The following data has a line with "Open the Extensions view" and a line with "Given: Click the Zoom magnifier icon". Write out exactly those lines and all the lines between them.

⁂

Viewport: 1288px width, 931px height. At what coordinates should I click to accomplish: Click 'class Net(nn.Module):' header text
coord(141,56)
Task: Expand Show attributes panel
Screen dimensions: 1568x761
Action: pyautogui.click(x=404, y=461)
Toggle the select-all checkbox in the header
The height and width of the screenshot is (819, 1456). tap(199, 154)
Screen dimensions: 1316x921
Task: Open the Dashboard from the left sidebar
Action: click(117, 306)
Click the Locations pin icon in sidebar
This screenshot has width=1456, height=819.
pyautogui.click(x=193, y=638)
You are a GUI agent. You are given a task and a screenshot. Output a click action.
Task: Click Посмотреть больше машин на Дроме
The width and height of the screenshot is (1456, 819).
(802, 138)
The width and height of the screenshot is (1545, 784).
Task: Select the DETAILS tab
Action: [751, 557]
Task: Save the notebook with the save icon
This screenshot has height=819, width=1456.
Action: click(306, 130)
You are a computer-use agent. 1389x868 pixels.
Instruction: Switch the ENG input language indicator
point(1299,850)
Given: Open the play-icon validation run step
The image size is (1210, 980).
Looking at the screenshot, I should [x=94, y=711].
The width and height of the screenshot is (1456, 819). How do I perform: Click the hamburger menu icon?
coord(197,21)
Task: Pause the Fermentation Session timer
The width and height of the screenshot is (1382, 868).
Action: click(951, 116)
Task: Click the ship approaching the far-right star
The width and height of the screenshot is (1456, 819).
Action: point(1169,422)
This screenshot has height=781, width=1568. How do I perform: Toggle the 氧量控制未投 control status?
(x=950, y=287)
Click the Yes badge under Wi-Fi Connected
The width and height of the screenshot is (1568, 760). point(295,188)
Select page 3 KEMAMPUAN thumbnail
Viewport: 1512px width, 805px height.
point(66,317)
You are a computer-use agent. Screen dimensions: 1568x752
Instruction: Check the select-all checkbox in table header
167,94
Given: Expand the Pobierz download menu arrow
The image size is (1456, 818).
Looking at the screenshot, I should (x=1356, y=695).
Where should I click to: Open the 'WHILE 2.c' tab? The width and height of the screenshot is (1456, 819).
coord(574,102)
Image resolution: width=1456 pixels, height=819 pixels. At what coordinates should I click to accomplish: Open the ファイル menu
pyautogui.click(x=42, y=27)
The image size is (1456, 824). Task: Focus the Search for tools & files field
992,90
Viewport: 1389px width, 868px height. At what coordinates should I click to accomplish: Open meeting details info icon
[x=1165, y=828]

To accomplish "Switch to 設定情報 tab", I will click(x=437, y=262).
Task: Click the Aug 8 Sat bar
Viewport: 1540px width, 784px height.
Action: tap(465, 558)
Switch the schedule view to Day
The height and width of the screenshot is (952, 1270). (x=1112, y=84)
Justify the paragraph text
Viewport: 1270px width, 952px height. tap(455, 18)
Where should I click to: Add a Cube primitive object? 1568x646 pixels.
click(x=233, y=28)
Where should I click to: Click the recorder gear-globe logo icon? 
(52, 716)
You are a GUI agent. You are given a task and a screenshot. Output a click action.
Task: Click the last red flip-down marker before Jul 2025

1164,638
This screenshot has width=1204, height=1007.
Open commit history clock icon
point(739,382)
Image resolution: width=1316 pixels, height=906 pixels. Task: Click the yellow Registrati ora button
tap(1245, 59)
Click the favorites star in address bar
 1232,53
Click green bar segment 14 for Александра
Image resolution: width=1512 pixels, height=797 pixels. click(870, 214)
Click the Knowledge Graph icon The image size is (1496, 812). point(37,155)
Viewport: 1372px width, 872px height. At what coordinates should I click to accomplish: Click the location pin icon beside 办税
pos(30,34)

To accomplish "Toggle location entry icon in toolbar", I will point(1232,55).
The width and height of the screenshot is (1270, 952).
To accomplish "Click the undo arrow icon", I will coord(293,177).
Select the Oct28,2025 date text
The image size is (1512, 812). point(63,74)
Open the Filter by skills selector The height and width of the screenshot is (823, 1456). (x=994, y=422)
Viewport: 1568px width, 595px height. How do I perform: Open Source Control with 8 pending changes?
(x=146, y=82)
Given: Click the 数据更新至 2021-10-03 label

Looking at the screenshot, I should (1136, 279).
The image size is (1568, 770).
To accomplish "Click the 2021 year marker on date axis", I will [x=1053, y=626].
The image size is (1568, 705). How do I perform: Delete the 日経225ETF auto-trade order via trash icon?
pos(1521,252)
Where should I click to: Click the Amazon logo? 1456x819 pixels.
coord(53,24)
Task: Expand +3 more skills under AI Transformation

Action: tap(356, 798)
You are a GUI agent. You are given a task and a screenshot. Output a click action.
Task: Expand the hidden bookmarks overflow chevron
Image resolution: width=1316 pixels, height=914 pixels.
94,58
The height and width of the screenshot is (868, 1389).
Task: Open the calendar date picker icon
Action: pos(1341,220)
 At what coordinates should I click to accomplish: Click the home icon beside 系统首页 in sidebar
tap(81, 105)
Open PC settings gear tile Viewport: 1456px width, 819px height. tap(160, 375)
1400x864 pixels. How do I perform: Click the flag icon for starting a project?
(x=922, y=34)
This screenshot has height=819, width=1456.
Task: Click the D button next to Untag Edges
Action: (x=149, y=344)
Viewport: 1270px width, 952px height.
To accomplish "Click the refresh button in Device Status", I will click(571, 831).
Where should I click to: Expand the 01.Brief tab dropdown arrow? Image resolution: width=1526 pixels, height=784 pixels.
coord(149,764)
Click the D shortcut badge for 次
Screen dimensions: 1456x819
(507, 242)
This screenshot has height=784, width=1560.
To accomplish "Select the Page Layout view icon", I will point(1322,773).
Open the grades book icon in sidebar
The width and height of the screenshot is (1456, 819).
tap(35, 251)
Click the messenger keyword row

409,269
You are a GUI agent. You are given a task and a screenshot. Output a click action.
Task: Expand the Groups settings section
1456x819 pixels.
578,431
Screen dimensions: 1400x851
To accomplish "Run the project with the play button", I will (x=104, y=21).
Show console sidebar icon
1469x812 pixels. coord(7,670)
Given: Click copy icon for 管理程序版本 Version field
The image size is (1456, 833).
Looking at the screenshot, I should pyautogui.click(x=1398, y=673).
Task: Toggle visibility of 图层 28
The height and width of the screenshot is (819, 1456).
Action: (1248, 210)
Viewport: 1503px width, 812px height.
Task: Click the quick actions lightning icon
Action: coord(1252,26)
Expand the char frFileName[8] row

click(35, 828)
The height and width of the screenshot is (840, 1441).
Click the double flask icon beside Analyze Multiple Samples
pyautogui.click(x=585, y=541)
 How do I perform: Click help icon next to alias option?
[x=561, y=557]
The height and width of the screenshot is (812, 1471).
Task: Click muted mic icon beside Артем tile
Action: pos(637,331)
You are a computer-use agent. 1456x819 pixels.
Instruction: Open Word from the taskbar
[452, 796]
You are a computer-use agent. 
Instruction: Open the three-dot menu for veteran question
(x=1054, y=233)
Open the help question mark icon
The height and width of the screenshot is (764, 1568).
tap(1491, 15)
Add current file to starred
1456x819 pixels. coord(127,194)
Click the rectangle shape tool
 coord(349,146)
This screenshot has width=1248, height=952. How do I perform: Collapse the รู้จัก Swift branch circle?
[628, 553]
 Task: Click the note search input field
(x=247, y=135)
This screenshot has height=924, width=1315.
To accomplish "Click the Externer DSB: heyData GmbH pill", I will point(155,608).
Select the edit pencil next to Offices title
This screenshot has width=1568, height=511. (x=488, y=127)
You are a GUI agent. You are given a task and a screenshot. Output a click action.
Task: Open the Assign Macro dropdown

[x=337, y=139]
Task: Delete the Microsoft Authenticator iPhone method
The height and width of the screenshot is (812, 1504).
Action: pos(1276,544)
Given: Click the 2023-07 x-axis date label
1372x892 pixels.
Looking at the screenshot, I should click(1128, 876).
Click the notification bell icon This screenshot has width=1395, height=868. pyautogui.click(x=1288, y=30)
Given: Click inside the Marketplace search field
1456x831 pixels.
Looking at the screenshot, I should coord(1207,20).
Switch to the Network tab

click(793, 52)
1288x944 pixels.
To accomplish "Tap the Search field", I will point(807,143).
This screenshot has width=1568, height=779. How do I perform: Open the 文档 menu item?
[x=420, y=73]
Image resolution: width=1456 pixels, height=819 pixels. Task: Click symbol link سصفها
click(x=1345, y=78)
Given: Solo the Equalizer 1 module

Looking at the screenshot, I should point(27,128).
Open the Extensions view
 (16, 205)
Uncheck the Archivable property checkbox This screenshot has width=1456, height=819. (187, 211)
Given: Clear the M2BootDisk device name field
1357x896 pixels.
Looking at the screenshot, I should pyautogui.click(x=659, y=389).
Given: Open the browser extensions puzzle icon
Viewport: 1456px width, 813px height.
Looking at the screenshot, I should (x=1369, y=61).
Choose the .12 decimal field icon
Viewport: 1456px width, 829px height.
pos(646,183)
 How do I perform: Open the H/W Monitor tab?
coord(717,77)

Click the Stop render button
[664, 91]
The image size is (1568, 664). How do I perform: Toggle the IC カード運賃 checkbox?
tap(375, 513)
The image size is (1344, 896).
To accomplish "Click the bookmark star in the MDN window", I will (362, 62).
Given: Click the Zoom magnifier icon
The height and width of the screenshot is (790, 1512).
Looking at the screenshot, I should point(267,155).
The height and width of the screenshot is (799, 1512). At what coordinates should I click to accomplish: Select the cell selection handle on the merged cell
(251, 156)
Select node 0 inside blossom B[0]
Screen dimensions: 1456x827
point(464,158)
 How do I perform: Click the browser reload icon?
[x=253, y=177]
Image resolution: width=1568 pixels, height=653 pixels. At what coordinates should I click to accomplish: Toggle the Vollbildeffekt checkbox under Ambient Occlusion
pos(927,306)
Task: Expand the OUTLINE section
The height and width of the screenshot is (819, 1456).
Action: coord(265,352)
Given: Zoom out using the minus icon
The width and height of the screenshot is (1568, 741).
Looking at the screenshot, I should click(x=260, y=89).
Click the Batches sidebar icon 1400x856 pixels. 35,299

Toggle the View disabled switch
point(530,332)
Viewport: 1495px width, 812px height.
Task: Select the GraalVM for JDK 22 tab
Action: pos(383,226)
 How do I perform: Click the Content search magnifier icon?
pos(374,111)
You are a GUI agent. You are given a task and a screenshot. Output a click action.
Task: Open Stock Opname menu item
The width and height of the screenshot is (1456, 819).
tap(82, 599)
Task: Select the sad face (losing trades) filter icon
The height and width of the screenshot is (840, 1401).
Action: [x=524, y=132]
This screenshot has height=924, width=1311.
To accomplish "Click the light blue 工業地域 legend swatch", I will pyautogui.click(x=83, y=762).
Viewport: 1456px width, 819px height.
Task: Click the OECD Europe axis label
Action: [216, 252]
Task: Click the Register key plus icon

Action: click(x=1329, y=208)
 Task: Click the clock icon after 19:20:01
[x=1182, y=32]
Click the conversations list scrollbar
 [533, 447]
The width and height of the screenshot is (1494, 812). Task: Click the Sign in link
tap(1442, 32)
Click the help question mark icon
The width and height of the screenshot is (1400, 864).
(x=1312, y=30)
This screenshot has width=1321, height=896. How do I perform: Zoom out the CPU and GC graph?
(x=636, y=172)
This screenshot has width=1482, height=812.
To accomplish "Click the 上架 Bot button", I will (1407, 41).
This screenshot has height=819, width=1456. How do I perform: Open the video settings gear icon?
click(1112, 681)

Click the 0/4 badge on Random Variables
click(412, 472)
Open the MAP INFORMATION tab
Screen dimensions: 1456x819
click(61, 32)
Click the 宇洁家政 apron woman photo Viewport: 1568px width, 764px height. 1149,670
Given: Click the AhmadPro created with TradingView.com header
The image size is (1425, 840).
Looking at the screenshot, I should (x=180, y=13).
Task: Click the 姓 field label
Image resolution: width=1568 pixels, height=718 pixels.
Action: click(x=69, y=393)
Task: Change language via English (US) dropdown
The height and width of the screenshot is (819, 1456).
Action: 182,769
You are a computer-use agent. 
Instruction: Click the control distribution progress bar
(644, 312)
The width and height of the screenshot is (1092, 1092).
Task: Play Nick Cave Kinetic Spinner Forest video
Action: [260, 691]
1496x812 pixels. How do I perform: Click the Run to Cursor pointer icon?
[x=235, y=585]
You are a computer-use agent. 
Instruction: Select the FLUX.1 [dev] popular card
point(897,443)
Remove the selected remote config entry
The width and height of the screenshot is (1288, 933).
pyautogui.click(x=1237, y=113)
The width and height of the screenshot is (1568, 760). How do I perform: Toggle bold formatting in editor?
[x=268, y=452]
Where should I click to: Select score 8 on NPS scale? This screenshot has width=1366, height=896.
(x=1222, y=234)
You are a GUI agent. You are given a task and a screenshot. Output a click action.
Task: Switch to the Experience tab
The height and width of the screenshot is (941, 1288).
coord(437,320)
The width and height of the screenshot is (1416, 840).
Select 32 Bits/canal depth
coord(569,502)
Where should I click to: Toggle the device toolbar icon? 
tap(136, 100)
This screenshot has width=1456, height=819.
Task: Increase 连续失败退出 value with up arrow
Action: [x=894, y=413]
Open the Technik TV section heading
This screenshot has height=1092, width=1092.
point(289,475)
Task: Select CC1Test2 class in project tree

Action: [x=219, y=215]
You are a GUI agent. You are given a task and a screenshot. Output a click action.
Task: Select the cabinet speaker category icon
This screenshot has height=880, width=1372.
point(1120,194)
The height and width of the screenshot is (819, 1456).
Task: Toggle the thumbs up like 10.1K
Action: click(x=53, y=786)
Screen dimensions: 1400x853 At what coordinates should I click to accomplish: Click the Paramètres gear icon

⁂

### EXERCISE SOLUTION
Open the Extensions view
 (16, 205)
Uncheck the Archivable property checkbox This screenshot has width=1456, height=819. (187, 211)
Given: Clear the M2BootDisk device name field
1357x896 pixels.
Looking at the screenshot, I should pyautogui.click(x=659, y=389).
Given: Open the browser extensions puzzle icon
Viewport: 1456px width, 813px height.
Looking at the screenshot, I should (x=1369, y=61).
Choose the .12 decimal field icon
Viewport: 1456px width, 829px height.
pos(646,183)
 How do I perform: Open the H/W Monitor tab?
coord(717,77)

Click the Stop render button
[664, 91]
The image size is (1568, 664). How do I perform: Toggle the IC カード運賃 checkbox?
tap(375, 513)
The image size is (1344, 896).
To accomplish "Click the bookmark star in the MDN window", I will (362, 62).
Given: Click the Zoom magnifier icon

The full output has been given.